Boekrecensie

Titel: Orgelluiken. Traditie en iconografie
Auteur: Mieke M. van Zanten

Uitgeverij: Walburg Pers
Zutphen, 1999
ISBN 90 5730 025
Pagina's: 253
Prijs: ƒ 79,50

Recensie door Herman A. van Duinen - 8 maart 2000

Orgelluiken met bijbels verhaal

Vorig jaar promoveerde Mieke M. van Zanten op een studie naar schilderingen op Nederlandse orgelluiken uit de periode 1526-1720. Aan deze monumentale schilderingen uit de rijke Hollandse schilderstraditie van de Gouden Eeuw was voordien weinig aandacht besteed. Goed dus dat Walburg Pers met de Rijksdienst voor de Monumentenzorg het proefschrift ”Orgelluiken. Traditie en iconografie” in druk uitgeeft.

In 1511 waarschuwde de Heidelberger organist Arnolt Schlick voor ongedierte dat het orgel kon bevuilen, ontstemmen en zelfs vernielen. Tegen ongenode gasten beval hij orgelluiken –”Flügeln”– aan. De luiken zorgden ervoor dat vleermuizen en vogels zich niet gingen nestelen in en tussen het pijpwerk en het mechaniek in de orgelkas.

Mieke van Zanten gaat uitgebreid in op het ontstaan, de ontwikkeling, de functie en de vorm van de orgelluiken. Ze plaatst ze allereerst in Europees perspectief. Zowel aan de binnen- als aan de buitenzijde werden de luiken, een raamwerk van hout en bespannen met linnen, beschilderd. Veelvoorkomende thema's uit de beginperiode waren patroonheiligen, de annunciatie, Christus' geboorte en de aanbidding van de herders en de drie wijzen. Deze laatste thema's zijn te zien op de in 1526 geschilderde luiken van het laatgotische orgel uit Scheemda, nu in het Rijksmuseum te Amsterdam.

David
Rond 1500 valt een verschuiving in de beeldtraditie waar te nemen. Op alle door Van Zanten bestudeerde luiken uit de zestiende en de zeventiende eeuw komt nu de persoon van David voor. Daaraan ten grondslag lagen de bijbelboeken met het levensverhaal van de eenvoudige, door God uitverkoren herdersjongen die de grootste van Israëls koningen werd en gold als auteur van het boek der Psalmen.

Rond de thema's ”David in beeld” en ”Davids muziek” wordt uitvoerig de iconografie rond David beschreven. Zowel (kerk)muziek, beeldende kunsten, liturgie als geschiedenis stelt de auteur aan de orde.

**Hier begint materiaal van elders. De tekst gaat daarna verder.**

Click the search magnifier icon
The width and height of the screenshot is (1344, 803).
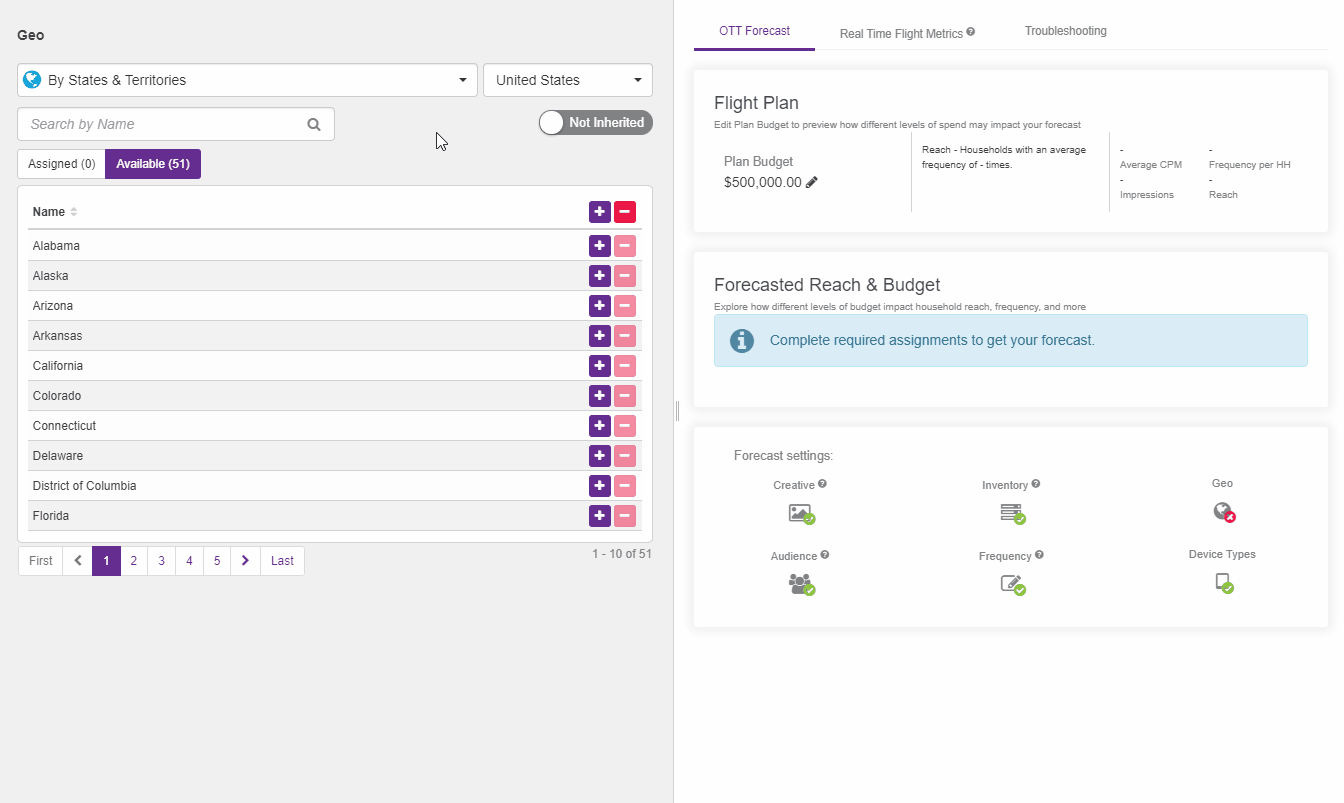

Als inspiratiebron voor de te beschilderen luiken dienden, naast de bijbelverhalen, afbeeldingen uit getijdenboeken en de prentkunst. Aan de hand van voorbeelden op de orgelluiken toont de auteur de veranderende exegese gedurende de zestiende eeuw door de invloed van het humanisme en de Reformatie.

In de hoedanigheden van strijder en overwinnaar, koning van het volk Israël en psalmist, bood David aan landelijke, stedelijke en kerkelijke opdrachtgevers vele mogelijkheden tot identificatie, hetgeen tot het afbeelden van de oudtestamentische held leidde. Hoewel niet in het boek vermeld, had als voorbeeld kunnen dienen het achtste couplet uit het Wilhelmus: „Als David moeste vluchten/ Voor Saul den Tyran: Soo heb ick (Willem van Oranje) moeten suchten (...).”

Orgelhater
Het tweede deel van het boek geeft een uitvoerige beschrijving van de dertien bewaard gebleven orgelluiken uit de desbetreffende periode: Amsterdam (Rijksmuseum, Nieuwe Kerk, Westerkerk), Utrecht (Centraal Museum, Museum Catharijneconvent), Alkmaar, Maastricht, Breda, Midwolde, Hattem, Middelburg, 's-Gravenhage en Goes. Aan de orde komen de opdrachtgevers, de orgelbouwers, de schilders en de thema's op de luiken, die van grote omvang kunnen zijn. De gehele voorstelling op de gesloten luiken van het orgel in Alkmaar meet maar liefst 8,9 x 7,7 meter.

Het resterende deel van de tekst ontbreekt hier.